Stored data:
◇ ◇ ◇ ◇ ◇
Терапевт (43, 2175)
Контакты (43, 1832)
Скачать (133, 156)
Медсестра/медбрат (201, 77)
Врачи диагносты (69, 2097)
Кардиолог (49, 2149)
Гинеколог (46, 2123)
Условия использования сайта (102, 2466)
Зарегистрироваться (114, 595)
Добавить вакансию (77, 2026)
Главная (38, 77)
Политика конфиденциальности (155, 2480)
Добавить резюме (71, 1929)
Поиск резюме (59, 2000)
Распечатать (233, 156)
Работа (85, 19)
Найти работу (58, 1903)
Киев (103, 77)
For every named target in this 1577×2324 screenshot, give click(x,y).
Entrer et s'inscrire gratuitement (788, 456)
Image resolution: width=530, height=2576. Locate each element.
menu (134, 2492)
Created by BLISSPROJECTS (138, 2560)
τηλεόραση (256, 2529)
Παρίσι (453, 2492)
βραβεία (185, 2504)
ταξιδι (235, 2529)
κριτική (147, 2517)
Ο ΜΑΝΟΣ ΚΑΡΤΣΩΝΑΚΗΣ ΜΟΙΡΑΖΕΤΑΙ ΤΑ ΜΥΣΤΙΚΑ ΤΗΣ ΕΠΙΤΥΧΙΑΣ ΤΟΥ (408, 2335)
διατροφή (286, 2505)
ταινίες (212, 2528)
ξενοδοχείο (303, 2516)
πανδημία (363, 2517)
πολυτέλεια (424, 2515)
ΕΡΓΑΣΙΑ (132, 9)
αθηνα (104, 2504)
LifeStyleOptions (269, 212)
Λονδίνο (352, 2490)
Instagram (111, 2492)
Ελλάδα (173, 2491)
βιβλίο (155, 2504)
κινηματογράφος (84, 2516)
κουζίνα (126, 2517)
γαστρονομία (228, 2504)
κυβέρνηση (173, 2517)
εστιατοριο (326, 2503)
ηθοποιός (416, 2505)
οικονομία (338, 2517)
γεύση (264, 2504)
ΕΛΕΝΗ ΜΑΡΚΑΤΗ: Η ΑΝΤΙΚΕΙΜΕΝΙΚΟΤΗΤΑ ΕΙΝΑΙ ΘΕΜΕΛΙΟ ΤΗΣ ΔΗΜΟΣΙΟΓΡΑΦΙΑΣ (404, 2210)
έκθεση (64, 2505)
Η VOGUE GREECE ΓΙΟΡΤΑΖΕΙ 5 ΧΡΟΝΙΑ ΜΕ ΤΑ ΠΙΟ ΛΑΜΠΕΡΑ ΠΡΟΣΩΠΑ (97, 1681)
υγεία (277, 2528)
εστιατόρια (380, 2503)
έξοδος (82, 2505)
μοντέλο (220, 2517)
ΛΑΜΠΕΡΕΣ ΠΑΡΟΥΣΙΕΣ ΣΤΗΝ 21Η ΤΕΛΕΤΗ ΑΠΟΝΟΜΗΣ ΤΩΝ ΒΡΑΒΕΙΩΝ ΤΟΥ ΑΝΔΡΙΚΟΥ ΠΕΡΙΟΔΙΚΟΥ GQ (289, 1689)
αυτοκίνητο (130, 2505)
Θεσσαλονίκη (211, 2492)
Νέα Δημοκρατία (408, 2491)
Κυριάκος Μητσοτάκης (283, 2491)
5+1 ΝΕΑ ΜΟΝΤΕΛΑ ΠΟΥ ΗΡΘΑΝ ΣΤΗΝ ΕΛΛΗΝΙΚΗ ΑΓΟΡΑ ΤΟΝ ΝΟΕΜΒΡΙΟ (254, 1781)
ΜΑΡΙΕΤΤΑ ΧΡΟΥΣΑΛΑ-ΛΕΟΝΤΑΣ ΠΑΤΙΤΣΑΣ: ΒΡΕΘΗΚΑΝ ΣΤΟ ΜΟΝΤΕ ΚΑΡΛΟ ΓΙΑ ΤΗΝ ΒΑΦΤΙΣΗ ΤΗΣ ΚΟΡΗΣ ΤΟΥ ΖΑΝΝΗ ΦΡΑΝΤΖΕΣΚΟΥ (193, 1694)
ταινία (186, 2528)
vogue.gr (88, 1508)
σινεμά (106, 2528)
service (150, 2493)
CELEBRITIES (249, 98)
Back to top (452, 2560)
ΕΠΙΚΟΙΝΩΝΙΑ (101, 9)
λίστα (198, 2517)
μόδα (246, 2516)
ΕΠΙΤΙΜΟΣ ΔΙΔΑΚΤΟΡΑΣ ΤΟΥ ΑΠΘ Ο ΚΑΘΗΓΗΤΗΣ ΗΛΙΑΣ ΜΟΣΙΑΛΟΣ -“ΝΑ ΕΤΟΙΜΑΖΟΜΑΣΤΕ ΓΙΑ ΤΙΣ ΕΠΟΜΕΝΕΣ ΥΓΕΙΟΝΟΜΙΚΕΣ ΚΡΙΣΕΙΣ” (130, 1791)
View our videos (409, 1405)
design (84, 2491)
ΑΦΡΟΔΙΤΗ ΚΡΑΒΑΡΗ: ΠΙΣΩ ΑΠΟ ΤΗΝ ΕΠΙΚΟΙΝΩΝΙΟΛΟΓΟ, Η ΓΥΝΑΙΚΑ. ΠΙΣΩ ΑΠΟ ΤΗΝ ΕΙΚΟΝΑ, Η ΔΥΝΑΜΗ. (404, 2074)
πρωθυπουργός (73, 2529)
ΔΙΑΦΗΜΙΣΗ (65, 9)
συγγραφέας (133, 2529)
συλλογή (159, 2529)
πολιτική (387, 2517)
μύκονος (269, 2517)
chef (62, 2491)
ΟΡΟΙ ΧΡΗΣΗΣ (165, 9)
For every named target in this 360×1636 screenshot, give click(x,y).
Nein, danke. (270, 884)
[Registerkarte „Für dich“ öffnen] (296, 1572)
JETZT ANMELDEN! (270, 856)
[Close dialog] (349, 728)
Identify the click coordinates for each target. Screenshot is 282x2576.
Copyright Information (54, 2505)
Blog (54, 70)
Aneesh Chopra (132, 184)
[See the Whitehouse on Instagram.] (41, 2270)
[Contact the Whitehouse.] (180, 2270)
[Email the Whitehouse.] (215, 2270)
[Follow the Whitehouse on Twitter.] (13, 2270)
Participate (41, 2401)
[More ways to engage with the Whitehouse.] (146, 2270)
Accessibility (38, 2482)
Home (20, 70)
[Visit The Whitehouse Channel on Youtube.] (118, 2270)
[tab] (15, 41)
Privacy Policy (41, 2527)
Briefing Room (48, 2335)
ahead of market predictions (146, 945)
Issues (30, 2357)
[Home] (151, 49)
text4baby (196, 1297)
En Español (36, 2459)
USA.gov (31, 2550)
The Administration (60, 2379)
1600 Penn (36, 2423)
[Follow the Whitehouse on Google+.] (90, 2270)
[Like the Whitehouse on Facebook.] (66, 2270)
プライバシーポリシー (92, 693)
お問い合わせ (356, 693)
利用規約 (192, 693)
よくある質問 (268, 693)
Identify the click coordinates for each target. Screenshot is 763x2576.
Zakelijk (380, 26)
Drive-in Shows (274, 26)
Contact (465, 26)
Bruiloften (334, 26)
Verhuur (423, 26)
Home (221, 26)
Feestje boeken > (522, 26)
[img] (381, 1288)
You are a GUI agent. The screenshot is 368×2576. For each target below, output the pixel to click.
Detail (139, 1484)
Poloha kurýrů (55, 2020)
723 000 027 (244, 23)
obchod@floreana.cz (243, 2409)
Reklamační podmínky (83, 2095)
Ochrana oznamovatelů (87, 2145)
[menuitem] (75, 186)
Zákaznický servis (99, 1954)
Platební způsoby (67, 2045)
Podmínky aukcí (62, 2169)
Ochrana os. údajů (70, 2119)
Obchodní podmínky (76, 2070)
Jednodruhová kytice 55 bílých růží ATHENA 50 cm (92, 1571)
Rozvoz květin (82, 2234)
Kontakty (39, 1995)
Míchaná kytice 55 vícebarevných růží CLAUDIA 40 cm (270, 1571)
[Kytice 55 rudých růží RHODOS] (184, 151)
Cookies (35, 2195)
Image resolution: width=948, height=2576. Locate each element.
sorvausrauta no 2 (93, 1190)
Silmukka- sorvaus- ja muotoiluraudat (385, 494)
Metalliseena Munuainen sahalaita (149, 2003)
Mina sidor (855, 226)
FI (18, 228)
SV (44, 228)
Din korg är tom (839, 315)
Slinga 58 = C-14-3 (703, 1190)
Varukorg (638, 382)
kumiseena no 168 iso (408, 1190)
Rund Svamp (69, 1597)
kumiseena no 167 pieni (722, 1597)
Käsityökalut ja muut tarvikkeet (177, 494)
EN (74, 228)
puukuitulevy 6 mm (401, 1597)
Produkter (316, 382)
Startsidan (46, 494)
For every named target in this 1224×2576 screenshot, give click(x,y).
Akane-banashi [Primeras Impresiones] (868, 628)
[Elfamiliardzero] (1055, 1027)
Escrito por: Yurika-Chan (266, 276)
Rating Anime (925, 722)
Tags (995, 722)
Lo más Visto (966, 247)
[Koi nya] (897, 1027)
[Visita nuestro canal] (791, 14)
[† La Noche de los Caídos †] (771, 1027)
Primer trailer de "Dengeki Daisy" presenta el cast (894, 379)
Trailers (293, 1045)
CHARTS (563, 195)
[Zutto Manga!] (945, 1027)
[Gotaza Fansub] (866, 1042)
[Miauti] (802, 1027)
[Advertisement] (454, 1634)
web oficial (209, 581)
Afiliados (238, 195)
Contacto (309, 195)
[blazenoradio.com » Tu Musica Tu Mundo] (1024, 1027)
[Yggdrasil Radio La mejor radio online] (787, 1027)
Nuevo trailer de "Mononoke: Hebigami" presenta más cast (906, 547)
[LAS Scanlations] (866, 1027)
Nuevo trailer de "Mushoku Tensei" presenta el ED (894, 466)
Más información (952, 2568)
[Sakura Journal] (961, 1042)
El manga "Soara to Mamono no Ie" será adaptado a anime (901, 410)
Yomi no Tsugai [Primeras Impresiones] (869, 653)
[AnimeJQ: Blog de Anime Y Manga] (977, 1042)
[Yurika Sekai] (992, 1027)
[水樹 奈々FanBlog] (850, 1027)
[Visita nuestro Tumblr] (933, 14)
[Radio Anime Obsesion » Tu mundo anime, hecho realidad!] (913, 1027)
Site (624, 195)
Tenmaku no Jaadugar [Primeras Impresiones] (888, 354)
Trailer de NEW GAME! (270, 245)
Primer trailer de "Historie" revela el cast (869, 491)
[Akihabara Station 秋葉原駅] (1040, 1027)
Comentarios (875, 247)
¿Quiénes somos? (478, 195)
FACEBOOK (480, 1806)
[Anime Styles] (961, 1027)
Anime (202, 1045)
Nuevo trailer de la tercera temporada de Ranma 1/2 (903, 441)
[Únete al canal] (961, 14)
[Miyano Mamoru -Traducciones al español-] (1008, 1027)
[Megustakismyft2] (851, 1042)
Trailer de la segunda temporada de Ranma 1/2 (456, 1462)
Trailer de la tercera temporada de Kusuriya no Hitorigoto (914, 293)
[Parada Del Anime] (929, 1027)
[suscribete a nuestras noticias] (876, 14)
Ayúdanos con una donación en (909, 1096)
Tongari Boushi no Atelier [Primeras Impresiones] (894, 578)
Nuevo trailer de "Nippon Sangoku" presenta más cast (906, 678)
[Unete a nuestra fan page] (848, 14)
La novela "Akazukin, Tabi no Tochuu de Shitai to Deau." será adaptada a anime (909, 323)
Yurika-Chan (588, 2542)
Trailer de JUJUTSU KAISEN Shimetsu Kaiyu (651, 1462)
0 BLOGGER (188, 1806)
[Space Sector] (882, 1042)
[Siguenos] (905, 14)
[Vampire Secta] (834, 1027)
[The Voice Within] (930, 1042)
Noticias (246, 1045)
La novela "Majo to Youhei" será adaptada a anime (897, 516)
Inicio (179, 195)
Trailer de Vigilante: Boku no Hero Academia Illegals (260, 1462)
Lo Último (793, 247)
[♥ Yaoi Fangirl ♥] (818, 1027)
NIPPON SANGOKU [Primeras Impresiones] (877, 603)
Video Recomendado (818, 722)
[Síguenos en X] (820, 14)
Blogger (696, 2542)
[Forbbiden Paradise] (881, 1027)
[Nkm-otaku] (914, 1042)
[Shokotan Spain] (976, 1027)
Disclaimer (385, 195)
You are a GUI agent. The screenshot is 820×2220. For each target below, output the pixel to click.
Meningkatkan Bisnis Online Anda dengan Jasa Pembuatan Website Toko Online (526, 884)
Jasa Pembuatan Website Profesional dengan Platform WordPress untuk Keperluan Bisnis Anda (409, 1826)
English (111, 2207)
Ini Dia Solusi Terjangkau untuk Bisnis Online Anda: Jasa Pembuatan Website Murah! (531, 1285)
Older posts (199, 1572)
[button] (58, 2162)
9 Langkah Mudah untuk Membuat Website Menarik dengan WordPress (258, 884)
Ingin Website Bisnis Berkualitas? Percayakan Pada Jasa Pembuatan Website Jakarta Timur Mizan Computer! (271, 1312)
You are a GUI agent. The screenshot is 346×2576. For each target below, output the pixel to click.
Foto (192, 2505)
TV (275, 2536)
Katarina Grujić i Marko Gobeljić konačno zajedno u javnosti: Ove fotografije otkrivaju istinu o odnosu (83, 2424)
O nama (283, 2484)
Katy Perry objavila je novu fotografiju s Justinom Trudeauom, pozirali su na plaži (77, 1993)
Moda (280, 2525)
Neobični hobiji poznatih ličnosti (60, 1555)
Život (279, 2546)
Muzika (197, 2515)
◇ ◇ ◇ ◇ ◇
> _THE TASK_: Would you please repeat exactly the lines above, starting at the line with "ΔΙΑΦΗΜΙΣΗ (65, 9)" and stopping at the line with "Cookies (35, 2195)", both included?

> _RESPONSE TO THIS EXERCISE_:
ΔΙΑΦΗΜΙΣΗ (65, 9)
συγγραφέας (133, 2529)
συλλογή (159, 2529)
πολιτική (387, 2517)
μύκονος (269, 2517)
chef (62, 2491)
ΟΡΟΙ ΧΡΗΣΗΣ (165, 9)
For every named target in this 360×1636 screenshot, give click(x,y).
Nein, danke. (270, 884)
[Registerkarte „Für dich“ öffnen] (296, 1572)
JETZT ANMELDEN! (270, 856)
[Close dialog] (349, 728)
Identify the click coordinates for each target. Screenshot is 282x2576.
Copyright Information (54, 2505)
Blog (54, 70)
Aneesh Chopra (132, 184)
[See the Whitehouse on Instagram.] (41, 2270)
[Contact the Whitehouse.] (180, 2270)
[Email the Whitehouse.] (215, 2270)
[Follow the Whitehouse on Twitter.] (13, 2270)
Participate (41, 2401)
[More ways to engage with the Whitehouse.] (146, 2270)
Accessibility (38, 2482)
Home (20, 70)
[Visit The Whitehouse Channel on Youtube.] (118, 2270)
[tab] (15, 41)
Privacy Policy (41, 2527)
Briefing Room (48, 2335)
ahead of market predictions (146, 945)
Issues (30, 2357)
[Home] (151, 49)
text4baby (196, 1297)
En Español (36, 2459)
USA.gov (31, 2550)
The Administration (60, 2379)
1600 Penn (36, 2423)
[Follow the Whitehouse on Google+.] (90, 2270)
[Like the Whitehouse on Facebook.] (66, 2270)
プライバシーポリシー (92, 693)
お問い合わせ (356, 693)
利用規約 (192, 693)
よくある質問 (268, 693)
Identify the click coordinates for each target. Screenshot is 763x2576.
Zakelijk (380, 26)
Drive-in Shows (274, 26)
Contact (465, 26)
Bruiloften (334, 26)
Verhuur (423, 26)
Home (221, 26)
Feestje boeken > (522, 26)
[img] (381, 1288)
You are a GUI agent. The screenshot is 368×2576. For each target below, output the pixel to click.
Detail (139, 1484)
Poloha kurýrů (55, 2020)
723 000 027 (244, 23)
obchod@floreana.cz (243, 2409)
Reklamační podmínky (83, 2095)
Ochrana oznamovatelů (87, 2145)
[menuitem] (75, 186)
Zákaznický servis (99, 1954)
Platební způsoby (67, 2045)
Podmínky aukcí (62, 2169)
Ochrana os. údajů (70, 2119)
Obchodní podmínky (76, 2070)
Jednodruhová kytice 55 bílých růží ATHENA 50 cm (92, 1571)
Rozvoz květin (82, 2234)
Kontakty (39, 1995)
Míchaná kytice 55 vícebarevných růží CLAUDIA 40 cm (270, 1571)
[Kytice 55 rudých růží RHODOS] (184, 151)
Cookies (35, 2195)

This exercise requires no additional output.